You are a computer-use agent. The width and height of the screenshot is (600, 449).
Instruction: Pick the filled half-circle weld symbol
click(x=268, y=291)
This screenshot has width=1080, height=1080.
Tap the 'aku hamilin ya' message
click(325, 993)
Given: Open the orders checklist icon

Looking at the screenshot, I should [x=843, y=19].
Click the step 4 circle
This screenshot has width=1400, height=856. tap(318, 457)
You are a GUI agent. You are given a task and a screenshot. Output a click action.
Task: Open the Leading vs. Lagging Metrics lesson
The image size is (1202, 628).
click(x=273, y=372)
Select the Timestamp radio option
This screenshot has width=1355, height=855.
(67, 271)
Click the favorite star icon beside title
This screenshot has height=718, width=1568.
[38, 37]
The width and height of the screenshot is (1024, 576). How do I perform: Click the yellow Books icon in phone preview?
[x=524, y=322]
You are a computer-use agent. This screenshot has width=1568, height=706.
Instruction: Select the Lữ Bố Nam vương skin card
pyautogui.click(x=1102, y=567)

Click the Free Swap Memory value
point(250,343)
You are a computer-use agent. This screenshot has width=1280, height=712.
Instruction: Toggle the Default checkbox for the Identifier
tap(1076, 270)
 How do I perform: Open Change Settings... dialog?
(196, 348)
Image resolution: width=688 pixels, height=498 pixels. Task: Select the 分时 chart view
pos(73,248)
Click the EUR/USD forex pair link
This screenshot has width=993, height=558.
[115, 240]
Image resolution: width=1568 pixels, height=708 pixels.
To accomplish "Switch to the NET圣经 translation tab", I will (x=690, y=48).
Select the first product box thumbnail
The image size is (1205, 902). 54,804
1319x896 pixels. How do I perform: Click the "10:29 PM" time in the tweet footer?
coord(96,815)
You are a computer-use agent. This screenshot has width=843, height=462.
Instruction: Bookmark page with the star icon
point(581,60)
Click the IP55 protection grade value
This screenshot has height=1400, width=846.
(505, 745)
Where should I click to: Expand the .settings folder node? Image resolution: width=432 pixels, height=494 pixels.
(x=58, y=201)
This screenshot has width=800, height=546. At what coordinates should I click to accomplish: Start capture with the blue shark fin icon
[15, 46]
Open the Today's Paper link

◆ ◆ ◆ ◆

§ **Ejercicio propuesto**
Presenta todas las líneas de los datos como una lista numerada y omite las líneas en blanco.

§ **Respuesta a continuación**
1. You are a computer-use agent. The width and height of the screenshot is (600, 449).
2. Instruction: Pick the filled half-circle weld symbol
3. click(x=268, y=291)
4. This screenshot has width=1080, height=1080.
5. Tap the 'aku hamilin ya' message
6. click(325, 993)
7. Given: Open the orders checklist icon
8. Looking at the screenshot, I should [x=843, y=19].
9. Click the step 4 circle
10. This screenshot has width=1400, height=856. tap(318, 457)
11. You are a GUI agent. You are given a task and a screenshot. Output a click action.
12. Task: Open the Leading vs. Lagging Metrics lesson
13. The image size is (1202, 628).
14. click(x=273, y=372)
15. Select the Timestamp radio option
16. This screenshot has width=1355, height=855.
17. (67, 271)
18. Click the favorite star icon beside title
19. This screenshot has height=718, width=1568.
20. [38, 37]
21. The width and height of the screenshot is (1024, 576). How do I perform: Click the yellow Books icon in phone preview?
22. [x=524, y=322]
23. You are a computer-use agent. This screenshot has width=1568, height=706.
24. Instruction: Select the Lữ Bố Nam vương skin card
25. pyautogui.click(x=1102, y=567)
26. Click the Free Swap Memory value
27. point(250,343)
28. You are a computer-use agent. This screenshot has width=1280, height=712.
29. Instruction: Toggle the Default checkbox for the Identifier
30. tap(1076, 270)
31.  How do I perform: Open Change Settings... dialog?
32. (196, 348)
33. Image resolution: width=688 pixels, height=498 pixels. Task: Select the 分时 chart view
34. pos(73,248)
35. Click the EUR/USD forex pair link
36. This screenshot has width=993, height=558.
37. [115, 240]
38. Image resolution: width=1568 pixels, height=708 pixels.
39. To accomplish "Switch to the NET圣经 translation tab", I will (x=690, y=48).
40. Select the first product box thumbnail
41. The image size is (1205, 902). 54,804
42. 1319x896 pixels. How do I perform: Click the "10:29 PM" time in the tweet footer?
43. coord(96,815)
44. You are a computer-use agent. This screenshot has width=843, height=462.
45. Instruction: Bookmark page with the star icon
46. point(581,60)
47. Click the IP55 protection grade value
48. This screenshot has height=1400, width=846.
49. (505, 745)
50. Where should I click to: Expand the .settings folder node? Image resolution: width=432 pixels, height=494 pixels.
51. (x=58, y=201)
52. This screenshot has width=800, height=546. At what coordinates should I click to accomplish: Start capture with the blue shark fin icon
53. [15, 46]
54. Open the Today's Paper link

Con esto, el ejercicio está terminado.